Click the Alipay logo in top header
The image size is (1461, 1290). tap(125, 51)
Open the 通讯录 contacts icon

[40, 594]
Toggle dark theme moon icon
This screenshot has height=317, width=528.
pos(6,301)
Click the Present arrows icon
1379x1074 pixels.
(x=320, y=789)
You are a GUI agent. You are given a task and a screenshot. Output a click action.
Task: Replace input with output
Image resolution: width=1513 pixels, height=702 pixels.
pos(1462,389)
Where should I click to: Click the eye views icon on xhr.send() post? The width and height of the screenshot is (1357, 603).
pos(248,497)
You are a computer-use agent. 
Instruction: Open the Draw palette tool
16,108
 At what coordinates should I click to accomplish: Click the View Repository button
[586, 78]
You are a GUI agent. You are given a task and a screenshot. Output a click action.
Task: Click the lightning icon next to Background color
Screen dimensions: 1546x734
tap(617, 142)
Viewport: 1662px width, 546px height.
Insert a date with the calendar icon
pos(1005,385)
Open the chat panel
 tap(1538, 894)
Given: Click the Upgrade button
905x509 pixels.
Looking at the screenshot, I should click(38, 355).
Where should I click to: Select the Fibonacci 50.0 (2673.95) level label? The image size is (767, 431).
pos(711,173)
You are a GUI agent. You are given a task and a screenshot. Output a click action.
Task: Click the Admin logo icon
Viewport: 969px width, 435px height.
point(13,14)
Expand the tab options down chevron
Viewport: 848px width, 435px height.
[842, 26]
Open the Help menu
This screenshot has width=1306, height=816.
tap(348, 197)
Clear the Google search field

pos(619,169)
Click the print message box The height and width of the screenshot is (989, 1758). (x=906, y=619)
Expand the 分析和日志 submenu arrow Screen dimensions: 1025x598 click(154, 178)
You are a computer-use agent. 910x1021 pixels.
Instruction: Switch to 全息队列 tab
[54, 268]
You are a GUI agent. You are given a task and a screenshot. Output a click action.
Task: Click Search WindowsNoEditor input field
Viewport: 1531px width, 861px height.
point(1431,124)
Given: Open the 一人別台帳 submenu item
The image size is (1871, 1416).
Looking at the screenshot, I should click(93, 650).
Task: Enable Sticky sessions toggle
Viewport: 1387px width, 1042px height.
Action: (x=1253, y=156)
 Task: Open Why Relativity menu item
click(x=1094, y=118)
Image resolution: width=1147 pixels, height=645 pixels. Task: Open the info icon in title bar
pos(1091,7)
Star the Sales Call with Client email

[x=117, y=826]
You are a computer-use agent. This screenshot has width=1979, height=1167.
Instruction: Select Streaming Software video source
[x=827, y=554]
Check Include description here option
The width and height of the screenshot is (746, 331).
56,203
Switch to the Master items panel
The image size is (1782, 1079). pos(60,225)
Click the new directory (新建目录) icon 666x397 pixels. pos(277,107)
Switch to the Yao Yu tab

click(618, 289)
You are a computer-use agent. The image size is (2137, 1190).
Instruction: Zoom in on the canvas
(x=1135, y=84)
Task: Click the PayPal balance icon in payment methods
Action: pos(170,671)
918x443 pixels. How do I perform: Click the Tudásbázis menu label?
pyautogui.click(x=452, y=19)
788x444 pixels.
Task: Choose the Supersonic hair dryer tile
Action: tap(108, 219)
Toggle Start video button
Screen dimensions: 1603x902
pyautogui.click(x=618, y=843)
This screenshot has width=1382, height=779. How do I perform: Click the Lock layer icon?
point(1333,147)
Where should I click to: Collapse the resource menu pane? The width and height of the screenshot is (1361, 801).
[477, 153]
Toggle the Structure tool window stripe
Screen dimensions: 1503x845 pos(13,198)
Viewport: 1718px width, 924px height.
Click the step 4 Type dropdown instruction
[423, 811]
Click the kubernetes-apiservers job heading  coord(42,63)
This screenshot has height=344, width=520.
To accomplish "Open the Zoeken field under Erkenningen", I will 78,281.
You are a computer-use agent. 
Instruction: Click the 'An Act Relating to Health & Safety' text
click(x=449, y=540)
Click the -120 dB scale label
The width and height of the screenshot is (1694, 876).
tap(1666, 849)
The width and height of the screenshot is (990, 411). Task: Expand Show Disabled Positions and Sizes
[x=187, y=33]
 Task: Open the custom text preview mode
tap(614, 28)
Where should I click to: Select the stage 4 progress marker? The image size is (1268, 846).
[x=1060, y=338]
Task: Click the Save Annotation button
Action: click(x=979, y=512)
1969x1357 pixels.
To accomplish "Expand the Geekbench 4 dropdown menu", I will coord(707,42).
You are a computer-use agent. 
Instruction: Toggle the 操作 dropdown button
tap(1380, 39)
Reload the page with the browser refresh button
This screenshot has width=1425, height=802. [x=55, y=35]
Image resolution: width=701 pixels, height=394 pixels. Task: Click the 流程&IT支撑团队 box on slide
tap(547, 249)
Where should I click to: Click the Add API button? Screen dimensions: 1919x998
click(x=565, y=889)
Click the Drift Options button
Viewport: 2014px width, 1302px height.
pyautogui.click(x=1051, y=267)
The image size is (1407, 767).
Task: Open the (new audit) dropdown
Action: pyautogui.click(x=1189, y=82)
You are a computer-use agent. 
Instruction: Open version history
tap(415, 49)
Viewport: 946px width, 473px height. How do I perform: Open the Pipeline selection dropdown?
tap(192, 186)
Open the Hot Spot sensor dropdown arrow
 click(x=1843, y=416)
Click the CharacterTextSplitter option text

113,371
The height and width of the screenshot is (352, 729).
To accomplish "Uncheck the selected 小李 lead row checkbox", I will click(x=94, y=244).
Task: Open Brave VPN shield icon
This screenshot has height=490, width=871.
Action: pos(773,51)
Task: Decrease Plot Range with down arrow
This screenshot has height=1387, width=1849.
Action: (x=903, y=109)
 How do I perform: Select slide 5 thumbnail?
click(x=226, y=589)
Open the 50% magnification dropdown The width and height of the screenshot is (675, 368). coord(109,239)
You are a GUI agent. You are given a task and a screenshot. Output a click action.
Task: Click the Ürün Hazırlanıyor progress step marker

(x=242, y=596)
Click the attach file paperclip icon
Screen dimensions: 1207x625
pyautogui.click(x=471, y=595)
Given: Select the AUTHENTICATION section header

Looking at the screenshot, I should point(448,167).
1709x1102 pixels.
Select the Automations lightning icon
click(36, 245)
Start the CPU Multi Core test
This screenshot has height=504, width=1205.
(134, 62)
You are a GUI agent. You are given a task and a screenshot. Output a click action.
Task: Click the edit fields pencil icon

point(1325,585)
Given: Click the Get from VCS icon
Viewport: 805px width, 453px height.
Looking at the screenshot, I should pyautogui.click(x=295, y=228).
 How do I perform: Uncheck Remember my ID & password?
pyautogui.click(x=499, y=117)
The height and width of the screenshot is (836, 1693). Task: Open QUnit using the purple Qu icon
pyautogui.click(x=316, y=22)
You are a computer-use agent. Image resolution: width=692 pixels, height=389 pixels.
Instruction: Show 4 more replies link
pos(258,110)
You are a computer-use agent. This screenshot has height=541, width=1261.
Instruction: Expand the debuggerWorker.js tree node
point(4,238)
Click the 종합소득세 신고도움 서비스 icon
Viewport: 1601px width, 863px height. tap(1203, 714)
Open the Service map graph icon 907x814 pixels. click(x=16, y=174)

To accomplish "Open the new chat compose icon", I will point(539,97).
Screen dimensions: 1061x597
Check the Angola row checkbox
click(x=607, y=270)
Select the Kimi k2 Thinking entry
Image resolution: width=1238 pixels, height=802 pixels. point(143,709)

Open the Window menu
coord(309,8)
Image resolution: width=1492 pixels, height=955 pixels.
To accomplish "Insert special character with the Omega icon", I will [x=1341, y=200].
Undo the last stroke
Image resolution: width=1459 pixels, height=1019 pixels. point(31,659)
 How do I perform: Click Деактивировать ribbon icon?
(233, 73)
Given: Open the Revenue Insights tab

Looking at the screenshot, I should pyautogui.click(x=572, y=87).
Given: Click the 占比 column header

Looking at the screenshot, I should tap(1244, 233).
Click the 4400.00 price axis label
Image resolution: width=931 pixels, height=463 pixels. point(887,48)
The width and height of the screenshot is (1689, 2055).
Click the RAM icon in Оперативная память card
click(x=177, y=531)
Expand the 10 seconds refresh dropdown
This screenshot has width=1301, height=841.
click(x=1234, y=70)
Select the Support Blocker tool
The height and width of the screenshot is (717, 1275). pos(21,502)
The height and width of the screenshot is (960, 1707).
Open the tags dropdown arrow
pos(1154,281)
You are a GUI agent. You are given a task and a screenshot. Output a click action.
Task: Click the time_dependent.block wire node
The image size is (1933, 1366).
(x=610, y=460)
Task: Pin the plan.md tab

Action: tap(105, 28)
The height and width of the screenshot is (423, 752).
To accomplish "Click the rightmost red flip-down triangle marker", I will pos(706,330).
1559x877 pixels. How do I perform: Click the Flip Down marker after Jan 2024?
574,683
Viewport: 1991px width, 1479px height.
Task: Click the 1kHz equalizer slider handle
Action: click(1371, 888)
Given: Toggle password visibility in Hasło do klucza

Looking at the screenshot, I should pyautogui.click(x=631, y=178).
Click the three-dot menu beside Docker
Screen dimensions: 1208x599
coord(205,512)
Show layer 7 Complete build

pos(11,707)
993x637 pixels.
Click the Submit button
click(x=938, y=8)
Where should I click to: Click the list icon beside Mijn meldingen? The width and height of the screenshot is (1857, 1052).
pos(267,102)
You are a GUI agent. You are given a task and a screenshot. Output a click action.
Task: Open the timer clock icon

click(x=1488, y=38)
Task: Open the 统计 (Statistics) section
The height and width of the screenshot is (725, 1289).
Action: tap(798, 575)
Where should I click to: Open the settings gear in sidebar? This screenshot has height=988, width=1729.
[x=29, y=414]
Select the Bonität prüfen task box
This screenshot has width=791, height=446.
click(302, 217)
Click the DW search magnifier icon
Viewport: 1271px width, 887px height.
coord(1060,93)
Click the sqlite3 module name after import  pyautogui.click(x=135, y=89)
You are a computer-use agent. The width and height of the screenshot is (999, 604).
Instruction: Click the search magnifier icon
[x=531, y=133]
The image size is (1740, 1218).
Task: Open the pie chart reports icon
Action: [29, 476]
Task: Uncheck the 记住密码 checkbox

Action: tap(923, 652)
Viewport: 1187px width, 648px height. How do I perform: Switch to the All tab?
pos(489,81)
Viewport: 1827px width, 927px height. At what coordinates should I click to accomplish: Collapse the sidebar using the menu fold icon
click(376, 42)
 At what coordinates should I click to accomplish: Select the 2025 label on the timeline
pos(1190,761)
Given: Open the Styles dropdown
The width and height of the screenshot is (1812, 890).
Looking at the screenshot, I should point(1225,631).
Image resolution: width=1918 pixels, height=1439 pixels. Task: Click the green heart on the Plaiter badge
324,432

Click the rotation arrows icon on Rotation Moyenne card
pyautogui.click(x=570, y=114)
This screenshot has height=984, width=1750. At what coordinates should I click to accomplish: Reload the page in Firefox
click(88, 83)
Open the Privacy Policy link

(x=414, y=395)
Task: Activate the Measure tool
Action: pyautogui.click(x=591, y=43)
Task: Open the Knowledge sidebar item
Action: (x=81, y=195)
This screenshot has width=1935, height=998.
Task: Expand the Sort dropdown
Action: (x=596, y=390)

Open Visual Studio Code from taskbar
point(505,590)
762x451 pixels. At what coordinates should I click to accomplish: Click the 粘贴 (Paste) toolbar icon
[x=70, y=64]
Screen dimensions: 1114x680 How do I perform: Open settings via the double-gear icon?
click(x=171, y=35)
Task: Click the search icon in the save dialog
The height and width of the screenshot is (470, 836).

◇ ◇ ◇

** Exercise **
Only lines with the word "input" are wanted, so copy each one from the records.

** Answer space **
Task: Replace input with output
Task: Click Search WindowsNoEditor input field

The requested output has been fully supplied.